In the 1960s, Bill Weigel began developing a chain of convenience stores (see related article on page 44). Broadacre Dairy processes dairy and nondairy beverages sold under the Weigel’s label. Four days a week, the production team bottles white and chocolate milk, buttermilk, juices, teas and fruit drinks, which are distributed exclusively in the 60-some Weigel’s convenience stores located in and around Knoxville. The stores also carry single-serve chocolate milk from Nestle and branded coffee and juice beverages from other processors.

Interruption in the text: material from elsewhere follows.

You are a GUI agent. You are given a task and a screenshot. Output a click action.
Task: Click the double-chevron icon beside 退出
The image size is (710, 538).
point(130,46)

Weigel’s Skim D’Lite is popular with customers. The cold bowl separating process is the reason, Weigel says. The process, performed at about 35 to 40 degrees is said to give the milk better body and flavor. Traditional separating is done at 145 degrees, and can impart a cooked flavor to milk. Broadacre is one of the few dairies that uses cold bowl separation. (Mega-processors want to extract every bit of fat possible.)

Broadacre accepts three tankers of milk every other morning from eastern Tennessee dairy farmers who belong to Dairy Farmers of America. They pledge not to use artificial growth hormones in their herds. At the receiving bay, milk flows through newly installed flow meters that help the processor track yields and shrinkage. There is a 25,000-gallon raw storage silo and a 16,000-gallon silo.

The separating, homogenizing and pasteurizing processes begin at midnight so filling can begin in the morning. Broadacre uses the high temperature/short time pasteurizing process. There are three pasteurized tanks: a 6,000-gallon tank for vitamin D whole milk; an 8,000-gallon tank for 2% milk; and a 15,000-gallon tank for skim milk. (Excess cream is sold to nearby Mayfield Dairy for its ice cream.)

 

Bottling milk and teas

The filling line can handle pint, quart, half-gallon and gallon formats. To cut down on filling line changes, the dairy staggers production. On Mondays and Fridays, it processes white milk in pints and quarts and chocolate milk in all formats. White milk in other formats is processed on Wednesdays, and nondairy beverages on Tuesdays. Thursday is a cleaning day. Pint and quart bottles are made of PET plastic and the signature bright yellow gallons are high-density plastic. (In the early years, Weigel’s sold milk in returnable glass bottles which were later replaced by returnable Lexan containers.)